A Riedel é hoje uma das mais importantes produtoras de taças para vinho. Desde 1756, 11 gerações se sucedem no comando da empresa familiar com sede na Áustria. No Sul do Brasil, a importação e distribuição são feitas pela Boccati, de Caxias do Sul. Para o mercado de vinhos e destilados, a empresa oferece diversos modelos, específicos ou universais, em diferentes tamanhos, além de decanters, sempre em cristal.
A origem do conceito remonta à década de 1950, quando Claus Riedel percebeu, num evento onde diferentes taças estavam sendo usadas, que o mesmo vinho apresentava características distintas conforme o formato do cálice. A partir dessa constatação, reuniu um time de sommeliers e passou a produzir e experimentar taças buscando formatos que expressassem com maior profundidade diferentes estilos de vinho. Mais tarde, seu filho Georg Riedel desenvolveu o conceito de especificidade por variedade, o Grape Varietal Specific.
No ato de degustar, busca-se compreender e reconhecer aromas e sabores presentes no vinho. Isso pode ser potencializado utilizando a taça adequada para cada estilo. A taça, em suas diferentes formas, tamanho do bojo e diâmetro da borda, pode modificar a interface física entre o vinho, o ar e nosso sistema olfativo. Não há mudança química, mas há uma mudança na forma como os compostos aromáticos são liberados, concentrados e direcionados ao nariz ou ao interior da boca.

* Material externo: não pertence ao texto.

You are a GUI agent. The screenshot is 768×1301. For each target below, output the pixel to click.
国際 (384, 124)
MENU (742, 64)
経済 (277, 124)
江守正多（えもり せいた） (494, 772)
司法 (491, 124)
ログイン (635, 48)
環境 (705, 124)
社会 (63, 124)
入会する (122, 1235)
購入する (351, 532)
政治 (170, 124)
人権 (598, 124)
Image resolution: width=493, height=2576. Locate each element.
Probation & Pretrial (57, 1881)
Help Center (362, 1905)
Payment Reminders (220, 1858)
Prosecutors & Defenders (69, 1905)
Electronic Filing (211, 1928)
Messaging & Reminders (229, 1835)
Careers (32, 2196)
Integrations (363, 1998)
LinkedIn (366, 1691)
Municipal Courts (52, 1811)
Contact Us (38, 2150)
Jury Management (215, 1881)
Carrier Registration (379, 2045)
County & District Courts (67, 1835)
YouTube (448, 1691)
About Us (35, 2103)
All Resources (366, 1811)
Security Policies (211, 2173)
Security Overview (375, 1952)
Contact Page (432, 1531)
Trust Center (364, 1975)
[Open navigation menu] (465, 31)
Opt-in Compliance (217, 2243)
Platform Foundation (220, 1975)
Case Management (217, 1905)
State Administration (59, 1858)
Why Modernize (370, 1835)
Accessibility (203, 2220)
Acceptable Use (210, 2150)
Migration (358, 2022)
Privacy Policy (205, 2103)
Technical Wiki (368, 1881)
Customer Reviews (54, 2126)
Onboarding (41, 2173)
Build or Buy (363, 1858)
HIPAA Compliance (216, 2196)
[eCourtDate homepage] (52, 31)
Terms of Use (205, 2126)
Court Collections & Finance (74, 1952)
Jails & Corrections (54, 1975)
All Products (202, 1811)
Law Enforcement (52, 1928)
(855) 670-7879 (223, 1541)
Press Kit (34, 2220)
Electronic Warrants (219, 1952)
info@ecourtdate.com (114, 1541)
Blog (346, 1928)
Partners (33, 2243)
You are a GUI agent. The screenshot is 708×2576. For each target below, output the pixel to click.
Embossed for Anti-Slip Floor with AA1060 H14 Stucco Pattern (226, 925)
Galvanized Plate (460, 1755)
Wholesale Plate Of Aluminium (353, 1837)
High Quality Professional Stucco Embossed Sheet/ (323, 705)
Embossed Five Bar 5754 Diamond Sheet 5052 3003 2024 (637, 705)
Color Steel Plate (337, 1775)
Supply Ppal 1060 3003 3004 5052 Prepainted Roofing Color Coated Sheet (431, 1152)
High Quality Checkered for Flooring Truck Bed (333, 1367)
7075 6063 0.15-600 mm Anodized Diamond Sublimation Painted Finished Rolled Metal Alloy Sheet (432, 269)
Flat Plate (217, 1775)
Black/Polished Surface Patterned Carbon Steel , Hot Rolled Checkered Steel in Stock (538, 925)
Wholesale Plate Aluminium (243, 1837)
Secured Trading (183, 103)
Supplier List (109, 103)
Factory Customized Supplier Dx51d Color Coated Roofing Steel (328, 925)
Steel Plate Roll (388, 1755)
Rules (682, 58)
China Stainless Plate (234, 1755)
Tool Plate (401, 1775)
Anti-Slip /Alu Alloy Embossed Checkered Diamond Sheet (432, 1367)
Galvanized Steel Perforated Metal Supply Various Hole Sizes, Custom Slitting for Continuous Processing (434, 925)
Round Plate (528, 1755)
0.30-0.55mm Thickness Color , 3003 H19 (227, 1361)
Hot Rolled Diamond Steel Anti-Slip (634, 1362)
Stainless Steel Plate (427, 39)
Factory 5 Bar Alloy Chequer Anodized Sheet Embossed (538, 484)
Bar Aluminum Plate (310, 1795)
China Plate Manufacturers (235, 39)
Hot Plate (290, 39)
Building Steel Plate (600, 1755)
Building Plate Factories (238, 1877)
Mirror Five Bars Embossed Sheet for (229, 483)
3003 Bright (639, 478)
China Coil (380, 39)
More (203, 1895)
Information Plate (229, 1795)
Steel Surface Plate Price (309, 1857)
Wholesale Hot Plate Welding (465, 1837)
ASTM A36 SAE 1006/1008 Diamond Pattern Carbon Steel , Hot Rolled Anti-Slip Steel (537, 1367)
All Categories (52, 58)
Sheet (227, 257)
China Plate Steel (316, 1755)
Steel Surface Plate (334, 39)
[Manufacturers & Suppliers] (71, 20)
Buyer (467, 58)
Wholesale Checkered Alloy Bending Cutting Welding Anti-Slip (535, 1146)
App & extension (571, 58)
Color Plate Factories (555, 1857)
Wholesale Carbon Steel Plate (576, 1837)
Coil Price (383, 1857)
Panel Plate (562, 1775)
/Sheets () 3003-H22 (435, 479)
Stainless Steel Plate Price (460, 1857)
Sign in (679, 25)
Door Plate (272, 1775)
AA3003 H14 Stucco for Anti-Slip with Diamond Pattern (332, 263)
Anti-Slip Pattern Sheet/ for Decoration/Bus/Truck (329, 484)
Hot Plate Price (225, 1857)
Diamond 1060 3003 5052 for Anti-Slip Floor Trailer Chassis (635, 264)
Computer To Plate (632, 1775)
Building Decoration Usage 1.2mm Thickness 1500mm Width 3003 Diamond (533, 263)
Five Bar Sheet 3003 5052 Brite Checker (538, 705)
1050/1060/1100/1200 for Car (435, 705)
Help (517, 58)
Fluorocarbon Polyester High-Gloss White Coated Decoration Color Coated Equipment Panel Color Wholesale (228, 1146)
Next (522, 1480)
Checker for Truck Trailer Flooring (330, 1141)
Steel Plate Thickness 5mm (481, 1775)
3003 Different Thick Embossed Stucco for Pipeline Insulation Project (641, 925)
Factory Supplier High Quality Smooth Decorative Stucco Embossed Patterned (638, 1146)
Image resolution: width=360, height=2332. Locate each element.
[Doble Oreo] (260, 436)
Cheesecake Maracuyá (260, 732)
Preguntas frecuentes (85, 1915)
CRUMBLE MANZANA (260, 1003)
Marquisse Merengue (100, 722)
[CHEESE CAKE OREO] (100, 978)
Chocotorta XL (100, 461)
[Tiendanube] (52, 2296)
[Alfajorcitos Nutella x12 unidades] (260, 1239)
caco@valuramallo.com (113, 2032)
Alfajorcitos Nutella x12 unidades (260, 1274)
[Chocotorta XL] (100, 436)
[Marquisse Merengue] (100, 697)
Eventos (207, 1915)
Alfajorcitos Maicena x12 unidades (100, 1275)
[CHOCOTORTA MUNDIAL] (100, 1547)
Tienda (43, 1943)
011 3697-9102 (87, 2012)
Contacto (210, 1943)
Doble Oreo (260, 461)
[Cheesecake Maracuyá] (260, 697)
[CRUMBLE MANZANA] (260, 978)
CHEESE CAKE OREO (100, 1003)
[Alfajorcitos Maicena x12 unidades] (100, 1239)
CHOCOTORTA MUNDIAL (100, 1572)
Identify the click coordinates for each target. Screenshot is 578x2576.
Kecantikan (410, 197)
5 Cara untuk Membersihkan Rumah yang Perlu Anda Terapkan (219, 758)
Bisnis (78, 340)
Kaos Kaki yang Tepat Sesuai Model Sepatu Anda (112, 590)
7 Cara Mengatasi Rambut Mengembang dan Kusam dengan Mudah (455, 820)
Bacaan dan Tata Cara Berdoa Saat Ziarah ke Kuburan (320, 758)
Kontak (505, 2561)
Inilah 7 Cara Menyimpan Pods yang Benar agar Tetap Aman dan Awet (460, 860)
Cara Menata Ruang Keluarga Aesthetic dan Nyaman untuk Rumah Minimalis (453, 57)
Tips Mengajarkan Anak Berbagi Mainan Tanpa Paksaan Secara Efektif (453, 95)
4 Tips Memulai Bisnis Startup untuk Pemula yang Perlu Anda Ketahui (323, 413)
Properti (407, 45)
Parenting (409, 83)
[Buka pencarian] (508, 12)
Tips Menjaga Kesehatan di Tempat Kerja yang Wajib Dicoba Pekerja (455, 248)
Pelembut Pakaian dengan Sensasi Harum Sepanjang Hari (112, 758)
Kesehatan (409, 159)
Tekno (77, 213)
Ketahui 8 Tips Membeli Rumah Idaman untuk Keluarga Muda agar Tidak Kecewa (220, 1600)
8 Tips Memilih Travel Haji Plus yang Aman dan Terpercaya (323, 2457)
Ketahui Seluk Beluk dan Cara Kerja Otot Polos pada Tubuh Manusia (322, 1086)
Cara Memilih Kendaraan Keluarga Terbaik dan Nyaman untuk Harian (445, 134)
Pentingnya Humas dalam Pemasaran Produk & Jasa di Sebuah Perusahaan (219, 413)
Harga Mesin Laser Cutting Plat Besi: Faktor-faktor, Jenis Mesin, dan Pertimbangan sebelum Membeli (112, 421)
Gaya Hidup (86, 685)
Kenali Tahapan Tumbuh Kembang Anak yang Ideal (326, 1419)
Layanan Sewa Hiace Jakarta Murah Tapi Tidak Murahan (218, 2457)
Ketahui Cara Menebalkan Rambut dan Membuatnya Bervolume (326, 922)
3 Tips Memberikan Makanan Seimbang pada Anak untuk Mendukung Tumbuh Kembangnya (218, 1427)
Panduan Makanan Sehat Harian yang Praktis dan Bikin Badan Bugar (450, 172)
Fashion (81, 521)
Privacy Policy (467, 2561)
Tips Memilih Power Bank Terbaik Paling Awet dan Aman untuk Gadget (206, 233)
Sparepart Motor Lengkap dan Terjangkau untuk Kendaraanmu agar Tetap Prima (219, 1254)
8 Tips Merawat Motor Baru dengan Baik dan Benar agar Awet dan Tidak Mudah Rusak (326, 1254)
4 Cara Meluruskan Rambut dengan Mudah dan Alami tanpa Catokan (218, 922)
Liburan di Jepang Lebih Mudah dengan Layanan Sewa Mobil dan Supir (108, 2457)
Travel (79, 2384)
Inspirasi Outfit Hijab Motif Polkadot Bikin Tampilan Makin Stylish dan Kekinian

O vinho contém centenas de compostos voláteis dissolvidos no líquido. O formato da taça altera a superfície do vinho em contato com o ar, a velocidade de evaporação, o movimento do vinho e o volume de ar acima dele, concentrando ou liberando os compostos voláteis nesse espaço. Uma taça mais larga permite maior área de contato com o ar. Uma taça com bojo mais fechado e boca estreita tende a reter e concentrar os aromas. O tamanho e a geometria do bojo influenciam o movimento do vinho, provocando maior contato vinho e ar, e seu formato também direciona o fluxo e o volume de líquido para uma área específica da língua, o que pode modificar a percepção de acidez, doçura, amargor, adstringência, álcool e textura.

Para a Riedel, cada variedade de uva possui uma espécie de DNA sensorial, envolvendo perfil aromático, acidez, taninos, estrutura e características da película da uva. A taça é desenhada para favorecer determinadas características e equilibrar outras. As alterações na forma e tamanho do bojo e no diâmetro da borda criam diferentes combinações para modificar a maneira como o vinho apresenta bouquet, textura, sabor e equilíbrio ao degustador. Ela funciona como um amplificador de determinadas características, fazendo com que o conjunto seja percebido de maneira mais equilibrada.
Segundo a Riedel, a taça para Cabernet e Merlot é alta e ampla, com espaço para desenvolver aromas e favorecer fruta e equilíbrio diante de vinhos com taninos elevados. A taça para Pinot Noir e Nebbiolo tem bojo amplo, permitindo o desenvolvimento dos aromas intensos dessas variedades, com abertura que procura preservar sua estrutura. Já a taça para Riesling tem bojo mais alongado e abertura estreita, buscando preservar os aromas delicados e equilibrar acidez e eventual açúcar residual.
Há que se cuidar com outros fatores igualmente importantes: temperatura, volume servido, limpeza da taça e até mesmo a sensibilidade e o humor individual do degustador. Para a Riedel, a produção de taças é uma combinação de ciência sensorial, experiência prática e filosofia de design, onde a geometria modifica a dinâmica do líquido e dos compostos voláteis e, consequentemente, a percepção humana.